(Download the entire scrapbook— 67 MB)
Hi there…! No, these are from my Mom’s Mom’s scrapbook. Truly a side of her personality I had never seen.
She must have been an interesting teenager. She told me once how when she was about 16– a year or two before the US entered WWII… around the time these were clipped?– she and her best friend were talking about current world events, when her friend said that she and her family thought Hitler was terrific and they couldn’t wait for him to come over to the US to set things straight…! My Grandma apparently announced that they could no longer be friends, then stating that soon the whole world would see what kind of person he truly was.
These are Deane’s?!
2 words — Hairline Harry 😀
Downloaded and appreciated.
HAH! I’m glad you got to see this… as we first began turning pages I kept wondering how long it would be before we encountered the hi-larious hijinks and misadventures of unfortunate darkies… there isn’t any of that, fortunately (I mean, not that wouldn’t be interesting)!
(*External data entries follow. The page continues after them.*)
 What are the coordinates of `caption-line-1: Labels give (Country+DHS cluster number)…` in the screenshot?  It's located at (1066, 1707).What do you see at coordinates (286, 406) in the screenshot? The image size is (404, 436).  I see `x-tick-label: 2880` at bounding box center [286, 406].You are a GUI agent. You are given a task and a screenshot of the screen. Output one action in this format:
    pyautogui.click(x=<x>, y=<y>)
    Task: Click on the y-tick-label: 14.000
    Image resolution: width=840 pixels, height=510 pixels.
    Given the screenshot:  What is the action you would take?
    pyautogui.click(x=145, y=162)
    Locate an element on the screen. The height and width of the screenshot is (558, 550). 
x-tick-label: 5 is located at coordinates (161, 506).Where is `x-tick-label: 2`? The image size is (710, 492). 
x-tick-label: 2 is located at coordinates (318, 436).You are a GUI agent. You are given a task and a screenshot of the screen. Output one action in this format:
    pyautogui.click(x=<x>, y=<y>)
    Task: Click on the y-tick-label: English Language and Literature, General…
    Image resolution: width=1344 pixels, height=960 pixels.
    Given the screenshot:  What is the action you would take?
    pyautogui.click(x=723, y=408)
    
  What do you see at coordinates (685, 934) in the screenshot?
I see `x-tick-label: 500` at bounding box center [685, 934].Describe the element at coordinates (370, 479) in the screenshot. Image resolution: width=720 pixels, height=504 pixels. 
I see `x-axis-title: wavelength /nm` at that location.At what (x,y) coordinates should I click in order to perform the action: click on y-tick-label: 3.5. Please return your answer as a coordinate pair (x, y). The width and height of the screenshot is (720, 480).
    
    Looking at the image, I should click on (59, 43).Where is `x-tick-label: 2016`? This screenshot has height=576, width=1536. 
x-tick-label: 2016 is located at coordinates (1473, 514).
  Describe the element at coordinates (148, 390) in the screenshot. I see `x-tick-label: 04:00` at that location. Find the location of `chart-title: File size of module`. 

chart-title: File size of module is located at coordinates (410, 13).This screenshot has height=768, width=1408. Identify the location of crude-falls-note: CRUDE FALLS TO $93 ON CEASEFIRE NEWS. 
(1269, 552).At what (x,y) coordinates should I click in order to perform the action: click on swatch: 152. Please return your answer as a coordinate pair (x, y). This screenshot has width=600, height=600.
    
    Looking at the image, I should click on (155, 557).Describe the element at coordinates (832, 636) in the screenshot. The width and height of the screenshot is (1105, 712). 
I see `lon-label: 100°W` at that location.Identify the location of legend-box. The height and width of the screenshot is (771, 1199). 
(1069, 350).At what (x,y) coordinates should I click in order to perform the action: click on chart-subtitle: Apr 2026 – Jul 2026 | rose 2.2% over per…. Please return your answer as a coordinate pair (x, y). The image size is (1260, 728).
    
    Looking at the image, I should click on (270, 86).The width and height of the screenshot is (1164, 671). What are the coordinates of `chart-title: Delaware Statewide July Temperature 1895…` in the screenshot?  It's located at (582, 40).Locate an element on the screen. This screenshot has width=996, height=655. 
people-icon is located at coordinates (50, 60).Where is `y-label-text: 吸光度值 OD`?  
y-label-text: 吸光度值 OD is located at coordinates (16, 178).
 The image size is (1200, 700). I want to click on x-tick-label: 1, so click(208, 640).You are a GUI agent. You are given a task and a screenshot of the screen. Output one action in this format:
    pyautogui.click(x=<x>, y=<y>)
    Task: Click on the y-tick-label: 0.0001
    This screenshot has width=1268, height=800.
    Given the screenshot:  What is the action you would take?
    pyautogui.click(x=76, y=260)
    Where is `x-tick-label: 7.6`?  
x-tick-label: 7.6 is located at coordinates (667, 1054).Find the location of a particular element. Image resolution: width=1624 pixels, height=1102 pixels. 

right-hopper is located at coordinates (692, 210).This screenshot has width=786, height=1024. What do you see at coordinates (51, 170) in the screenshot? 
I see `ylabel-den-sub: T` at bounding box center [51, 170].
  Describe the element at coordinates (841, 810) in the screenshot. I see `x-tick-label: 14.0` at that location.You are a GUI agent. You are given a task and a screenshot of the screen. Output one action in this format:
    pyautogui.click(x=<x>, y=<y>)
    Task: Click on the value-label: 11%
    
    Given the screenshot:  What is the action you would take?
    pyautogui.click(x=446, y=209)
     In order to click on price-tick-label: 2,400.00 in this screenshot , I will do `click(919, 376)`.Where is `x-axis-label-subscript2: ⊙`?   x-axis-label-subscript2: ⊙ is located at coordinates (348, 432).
But I do need someone to explain some of these strips to me, such as any of the really opaque ones on the “Summer Boarders” page. Hairline Harry, however, is simplicity itself– like when he eats grapes and… now he looks like grapes!
Well I pulled Charissa in on this and she & I think that your Grandmother was obviously a existential philosopher as a youngster, given the “Summer Boarders” for example 🙂
Just look at the apathy. The laziness of her summer afternoon complimented by the cartoon character’s focus on minutiae-laden time driven by movement. Oh the things that pass by!
On a Speedboat, Telegraph poles…
It is an insightful juxtaposition and I think you’re right. A quick search for Crockett Johnson brought up a website tribute page: “In September 2012, the University Press of Mississippi will publish my Crockett Johnson and Ruth Krauss: How an Unlikely Couple Found Love, Dodged the FBI, and Transformed Children’s Literature.” ( http://www.k-state.edu/english/nelp/purple/ )
Well, the images are gorgeous. They caught my eye for several reasons (not least of which is the nostalgia, of course). Recently, I started collecting vintage magazines for painting references (mostly photos) .. the kind of things you can cut up and buy for $10 a box, if you’re lucky; nothing as gorgeous as this scrapbook.
My grandmother died today. We had gotten closer over the past few when I’d come to visit Memphis. We are all very sad and she will be missed.